Like any social reform, Obamacare has limitations and shortcomings. Robin does not bother to delve into any of them. His piece instead lingers for eight paragraphs on the White House’s use of a “Between Two Ferns” episode to drive public awareness of the exchanges. The episode so appalls Robin, with its combination of celebrity activism and reliance on market dynamics, that he has no time to even consider that the exchanges made medical care available to millions of people who were previously too poor or medically risky to afford it.
Finally, we come to the last sentence in Robin’s indictment: “Obama did avert a second Great Depression, but history is not kind to averters: with time, what didn’t happen tends to get eclipsed by what did.”
The first clause there is Robin’s way of sweeping up a broad swath of economic rescue policies: The American Recovery and Reinvestment Act, which is the largest fiscal stimulus and also the largest green energy investment in American history; the bank restructuring, and the auto bailout, which in combination averted a depression, as well as Dodd-Frank, which restructured the financial industry, along with establishing the Consumer Financial Protection Bureau.
Averting a second Great Depression seems like a pretty big deal. The first Great Depression was, after all, pretty terrible. Yet, after backhandedly crediting this, Robin dismisses it in the second half of the sentence, again using the passive voice (“what didn’t happen tends to get eclipsed by what did”) to present this alleged failure as the inevitable product of impersonal forces that can stay outside Robin’s analytic crosshairs. It might be nice, in a perfect world, to credit Obama’s energetic combination of rapid legislative and executive action with preventing a catastrophe, but these things tend to get eclipsed. That’s just what happens, folks. Robin doesn’t make the rules.
Obama’s record is obviously not beyond legitimate critique. The 44th president had failures and shortcomings like every other one. (Robin, like many radicals, gestures at the model of an idealized Franklin Roosevelt as a contrast, ignoring Roosevelt’s many ideological and substantive reversals.) For the most part, though, he simply declares Obama a failure and devotes himself to expressions of disgust at his political style and the people who worked for him.

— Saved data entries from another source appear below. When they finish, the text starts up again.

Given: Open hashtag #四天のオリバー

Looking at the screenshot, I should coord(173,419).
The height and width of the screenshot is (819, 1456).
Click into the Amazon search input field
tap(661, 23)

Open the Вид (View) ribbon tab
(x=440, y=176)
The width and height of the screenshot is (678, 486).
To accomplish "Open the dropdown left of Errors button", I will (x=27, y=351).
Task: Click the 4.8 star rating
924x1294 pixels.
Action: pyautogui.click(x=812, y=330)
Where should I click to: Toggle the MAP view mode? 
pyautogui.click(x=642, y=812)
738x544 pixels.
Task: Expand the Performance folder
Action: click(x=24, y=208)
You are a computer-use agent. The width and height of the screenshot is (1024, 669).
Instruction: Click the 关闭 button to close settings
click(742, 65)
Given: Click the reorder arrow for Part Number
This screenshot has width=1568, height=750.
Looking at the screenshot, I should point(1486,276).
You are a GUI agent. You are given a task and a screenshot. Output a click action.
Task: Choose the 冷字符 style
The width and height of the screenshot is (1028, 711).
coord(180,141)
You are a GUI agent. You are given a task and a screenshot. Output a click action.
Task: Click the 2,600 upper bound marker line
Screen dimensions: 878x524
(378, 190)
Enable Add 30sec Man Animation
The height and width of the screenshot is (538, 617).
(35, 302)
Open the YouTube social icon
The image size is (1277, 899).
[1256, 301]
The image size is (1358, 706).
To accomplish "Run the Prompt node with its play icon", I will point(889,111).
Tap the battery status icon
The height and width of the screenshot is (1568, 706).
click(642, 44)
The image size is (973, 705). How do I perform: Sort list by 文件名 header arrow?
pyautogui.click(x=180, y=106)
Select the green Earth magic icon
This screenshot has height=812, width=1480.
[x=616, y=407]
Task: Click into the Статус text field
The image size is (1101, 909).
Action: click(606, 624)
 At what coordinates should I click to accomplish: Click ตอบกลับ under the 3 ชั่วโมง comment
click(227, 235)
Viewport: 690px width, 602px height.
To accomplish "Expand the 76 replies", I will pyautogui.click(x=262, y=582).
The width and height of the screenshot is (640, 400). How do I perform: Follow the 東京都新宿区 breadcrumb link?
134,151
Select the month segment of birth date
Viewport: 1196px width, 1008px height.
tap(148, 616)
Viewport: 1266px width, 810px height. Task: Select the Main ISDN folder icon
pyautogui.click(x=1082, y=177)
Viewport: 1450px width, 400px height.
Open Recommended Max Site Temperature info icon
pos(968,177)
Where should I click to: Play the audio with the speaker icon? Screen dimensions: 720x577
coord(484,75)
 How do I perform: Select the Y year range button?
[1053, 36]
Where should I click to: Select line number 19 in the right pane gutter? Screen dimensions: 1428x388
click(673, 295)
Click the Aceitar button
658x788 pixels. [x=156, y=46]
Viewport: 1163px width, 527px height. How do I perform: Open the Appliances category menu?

His lack of interest in engaging with the actual choices and trade-offs that occupied Obama’s presidency is a sign that, within his ideological bubble on the left, the argument about Obama is settled. It doesn’t need to be made, just referred to. But if and when Democrats return to power, Robin is going to find that the argument he thinks has been settled, and the liberals he believes he has vanquished, remain very much alive.